Containment Alert - "Don't Isolate It Again"

When a zero-day untrusted application (a test batch file in my case) is executed for the first time then:

  1. A “Containment - Application Contained” alert pops up telling that the application has been run virtually.
  2. The application is added to BLOCKED APPLICATIONS.
  3. The application is added to UNRECOGNIZED FILES.

now when

  1. The application is removed (not unblocked) from BLOCKED APPLICATIONS.
  2. The application is removed from UNRECOGNIZED FILES.
  3. The application is executed again.
  4. “Containment - Application Contained” alert pops up again telling that the application has been run virtually.
    8 ) In the “Containment - Application Contained” alert selecting “Don’t Isolate It Again”.
  5. The application is added to BLOCKED APPLICATIONS.
  6. The application now is NOT added to UNRECOGNIZED FILES
  7. The Untrusted application has become rated Trusted.

Now, successive executions of this untrusted application will not be intercepted by auto-containment anymore and not by HIPS either because of the auto created auto-containment application rule and the auto created HIPS custom application rule.
As such HIPS won’t show any alerts for this untrusted application anymore.

I would not expect that an untrusted application all of a sudden becomes rated trusted after selecting “Don’t Isolate It Again” per step 8.
I mean after selecting this “Don’t Isolate It Again” option the application should still be rated untrusted so that HIPS would still show Alerts for this untrusted application.

When an user accidentally selects “Don’t Isolate It Again” on malware what would happen next when HIPS doesn’t inform you anymore?

Is this correct behavior of this “Don’t Isolate It Again” option?

Don't Isolate It Again – An 'Ignore' rule is added for the application in the Auto-Containment rules.
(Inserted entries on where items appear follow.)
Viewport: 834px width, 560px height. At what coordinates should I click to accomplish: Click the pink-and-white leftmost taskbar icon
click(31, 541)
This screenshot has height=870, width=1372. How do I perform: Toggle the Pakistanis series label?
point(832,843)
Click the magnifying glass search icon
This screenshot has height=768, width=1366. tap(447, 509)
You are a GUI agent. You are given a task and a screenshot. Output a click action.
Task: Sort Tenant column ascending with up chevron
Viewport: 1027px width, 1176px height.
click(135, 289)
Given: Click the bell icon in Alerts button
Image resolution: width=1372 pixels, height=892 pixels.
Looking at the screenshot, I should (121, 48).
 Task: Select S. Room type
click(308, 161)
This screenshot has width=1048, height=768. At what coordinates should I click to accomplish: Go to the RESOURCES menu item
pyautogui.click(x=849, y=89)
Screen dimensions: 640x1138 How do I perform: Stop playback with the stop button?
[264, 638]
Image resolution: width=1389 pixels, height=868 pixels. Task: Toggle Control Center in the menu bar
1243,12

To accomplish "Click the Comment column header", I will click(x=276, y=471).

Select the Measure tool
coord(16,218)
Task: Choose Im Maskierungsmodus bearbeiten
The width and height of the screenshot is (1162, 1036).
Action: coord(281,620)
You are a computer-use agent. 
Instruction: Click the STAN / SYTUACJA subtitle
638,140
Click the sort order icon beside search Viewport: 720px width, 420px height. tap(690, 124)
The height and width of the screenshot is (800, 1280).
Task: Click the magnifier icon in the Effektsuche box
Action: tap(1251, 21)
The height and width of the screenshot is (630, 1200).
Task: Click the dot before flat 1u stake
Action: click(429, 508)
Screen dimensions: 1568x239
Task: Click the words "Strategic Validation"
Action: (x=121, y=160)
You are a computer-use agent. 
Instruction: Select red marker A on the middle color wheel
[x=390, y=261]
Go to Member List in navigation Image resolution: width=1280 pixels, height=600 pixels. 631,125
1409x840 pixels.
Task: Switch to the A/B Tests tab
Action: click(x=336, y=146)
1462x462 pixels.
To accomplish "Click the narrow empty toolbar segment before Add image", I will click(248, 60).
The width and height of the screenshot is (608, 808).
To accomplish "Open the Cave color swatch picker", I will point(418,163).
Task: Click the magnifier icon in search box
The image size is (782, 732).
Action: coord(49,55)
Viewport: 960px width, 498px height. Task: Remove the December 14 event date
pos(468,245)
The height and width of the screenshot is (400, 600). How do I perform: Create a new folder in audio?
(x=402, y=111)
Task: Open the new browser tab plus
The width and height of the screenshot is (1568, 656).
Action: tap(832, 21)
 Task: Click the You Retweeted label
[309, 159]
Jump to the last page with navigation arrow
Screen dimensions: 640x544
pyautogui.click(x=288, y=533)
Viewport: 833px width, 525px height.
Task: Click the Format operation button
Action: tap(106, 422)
The application will not be auto-contained in future. See Auto-Containment Rules for more details.

Don’t Isolate It Again - Select this option if you are sure you can trust the file.
The file is marked as ‘Trusted’ in your local file list, and will be allowed to run without restriction in future. See File List for more details.


Also it doesn’t add any custom HIPS rules, just an auto-containment rule and changing the file rating to trusted.

I don’t see the same type of Containment alerts as shown on that Help page.
Also the “Don’t Isolate It Again” option is explained separately in two different places/subjects “Containment Notification” and “Answer File Rating Alerts”.
However, I get only one simple Containment alert (see attached image) with the “Don’t Isolate It Again” option in it.

How does one know that with selecting this option you answer both the “Containment Notification” and the “Answer File Rating Alerts” alerts?
Looks dangerous to me, could be made clearer.

Correct, on the very first execution the ignore containment rule is being created and file rating trusted is being set and then on a second execution the HIPS custom rule is added because of trusted state.